In 2000 ground transportation still dominates, even if there’s a strong presence of tiltrotor aircraft flitting to and fro those towers. By 2100, however, technology advances to where personal aircraft are the dominant method of transportation. Buildings and towers are reconfigured from parking being underground to parking being high above ground so aircraft can easily access them. As the roads empty of ground automobiles and the rails empty of passenger trains, the ground infrastructure is gradually abandoned.
Freeways and railways might generally be kept in more or less good condition into 2100, perhaps being used more recreationally than functionally — the soul of the Interstate may become automobile-enthusiast racers, rather than anyone trying to get from point A to point B, and denizens of this timeline may not even miss a beat with this transition, since the country has already been dotted with roads designed for pleasure driving from as early as the 1930s (this was in fact a New Deal program in real life, which is why we have roads like the Blue Ridge Parkway; in my timeline this is taken much further).
Catacombs of the Grand Ole Opry?
The vast underground garages, on the other hand, will become superfluous, and the vast majority of their volume will fall into neglect much sooner. By 2100 they’ll be approaching the kind of dankness and mustiness seen in the Chamber of Secrets from “Harry Potter”. Every major city will have these tunnels, which opens up the possibility that, like the mines of Paris before them, they might become catacombs: underground receptacles for cultic rituals and the keeping of the dead.

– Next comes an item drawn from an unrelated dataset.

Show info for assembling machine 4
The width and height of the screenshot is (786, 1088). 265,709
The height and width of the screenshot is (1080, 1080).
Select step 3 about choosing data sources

Now that might be fertile ground for a story. Where this becomes relevant for Nashville is that there’s a creepy possibility of tombs and shrines to country music stars being located in these catacombs. After all, the Grand Ole Opry, which is located in a miles-high Grand Old Opry Tower, and the Ryman Auditorium, which is located right across the street from it, both have their own parking garages and transportation links extending perhaps several miles underground (according to my back-of-the-envelope calculation for the volume of excavation required for their infrastructure), which will fall into disuse, so the idea of people associated with the Opry choosing to be buried there in mausoleums within these abandoned structures isn’t nearly as far-fetched as you might think.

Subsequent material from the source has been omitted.